After giving this subject a considerable amount of thought for the past twenty years, I have concluded that it really comes down to three causes. The first is liberalism which elevates the autonomous individual over the community and which makes it impossible to maintain cultural norms and boundaries necessary to maintain a healthy culture in a free society. The second is modernism which elevates the interior world of the subjective self and its liberation, expression and realization above anything objective or external to the self. The third is the Jewish Question which was made possible by liberalism and modernism.

What about capitalism? Capitalism is liberalism applied to economics. What about feminism? Feminism is liberalism and modernism applied to sex and gender. What about antiracism and civil rights? It is liberalism applied to race relations. What about atheism? It is liberalism applied to religion. What about the counter-culture of the 1960s and the Sexual Revolution? It was the second wave of modernism. What about critical theory and postmodernism? The former was made possible by liberalism and the Jewish Question. The latter is simply a more extreme form of modernism rather than any kind of break with it.

While there are multiple threads with various different origins in time that came together to contribute to America’s racial and cultural decline, they converged in the culture of the New York avant-garde which became what we call the “mainstream” in the 1920s and 1930s. America’s racial and cultural decline is largely the story of how New York became the cultural capital of America and how its poisonous culture became hegemonic and began to trickle down and negatively impact the rest of the country.

In the 19th century, Americans had mostly lived in small towns and rural areas in communities based on shared values. Culture was local and regional. The development of film, radio, mass circulation news magazines and television in that order changed this, set the tone of a new national culture and created a vertical pyramid of culture which was imposed from the top down by metropolitan elites on the masses. Before this could happen though, the Genteel culture of 19th century New York symbolized by the tastes and values of The Century Magazine had to be eclipsed by the modernist avant-garde.
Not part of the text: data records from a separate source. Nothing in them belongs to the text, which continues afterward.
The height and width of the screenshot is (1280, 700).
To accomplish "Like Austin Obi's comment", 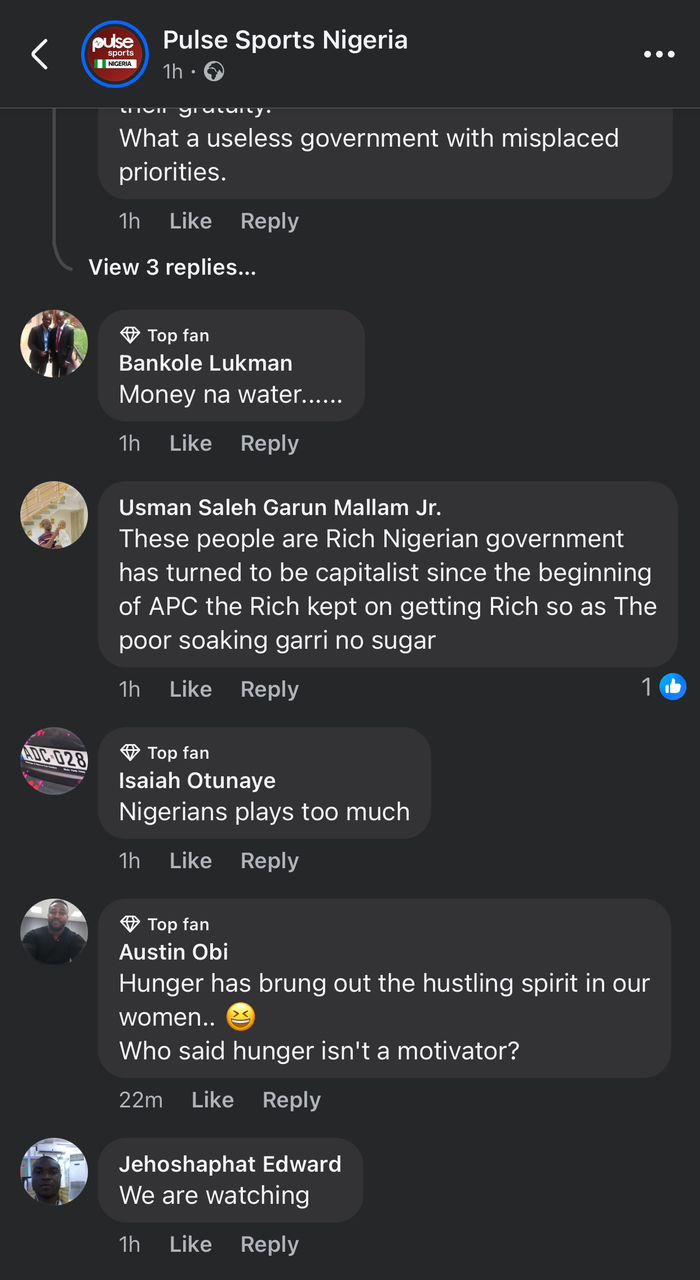I will (x=212, y=1100).
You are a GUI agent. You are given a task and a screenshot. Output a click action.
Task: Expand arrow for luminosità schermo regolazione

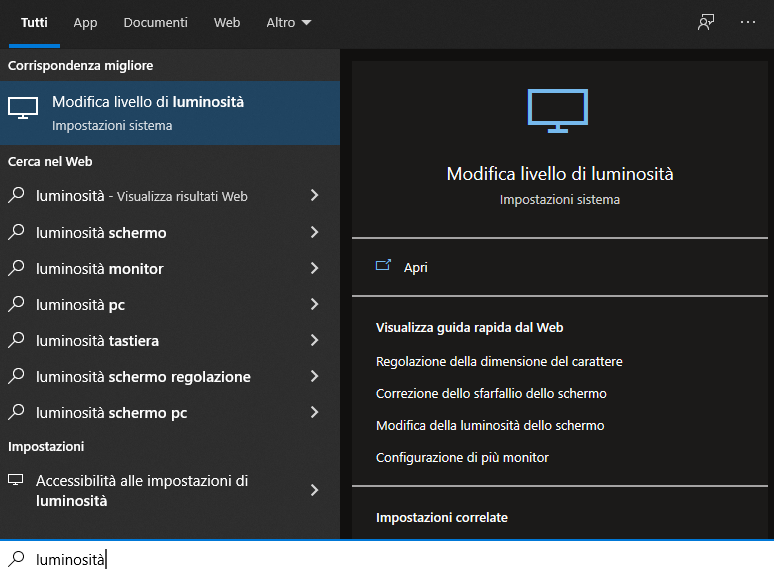tap(314, 376)
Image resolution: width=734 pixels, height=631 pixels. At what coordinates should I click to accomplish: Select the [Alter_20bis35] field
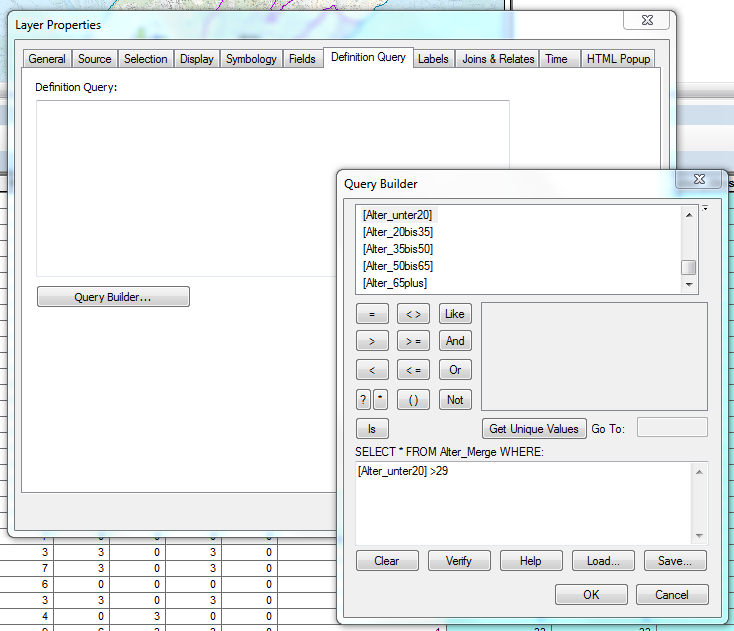pos(397,232)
All roads lead to New York and how the modernist avant-garde captured New York in the early 20th century. This leads back to the Great Wave between the 1880s and 1920s when Eastern European Jews like Emma Goldman began swarming into New York and settling in their beachhead on the Lower East Side in which they imported the café scene and radical leftwing politics of Europe. It would be intellectually dishonest though to lay it all at the feet of the Jews as it was really this combination of alienated Jewish radicals and alienated WASP and European ethnic radicals who got modernism started in Greenwich Village in the 1910s and who went on to take over New York culture in the 1920s and 1930s.

The following excerpt comes from Christine Stansell’s book American Moderns: Bohemian New York and the Creation of a New Century:

“Around 1910, the diffuse elements of turn-of-the-century bohemia collected at one stop on the old circuit, Greenwich Village. Suddenly, it seemed, New York’s avant-garde emerged as a coherent community, visible and audible not just to its protagonists but to the whole city – and the country. To the participants, the change seemed to occur in the modern manner – that is, instantaneously, irrevocably, as a rupture that severed everything that came before and all that came after. They were a much larger group than the drifting bands of the 1890s, and their claims to importance – social and artistic – soared. Bohemia had always been self-aggrandizing but now it was millennial. “Life was ready to take a new form of some kind and many people felt a common urge to shape it,” proposed one of the enthusiasts, the impresario Mabel Dodge. “The most that anyone knew was the old ways were about over and the new ways all to create. The city was teeming with possibilities.” …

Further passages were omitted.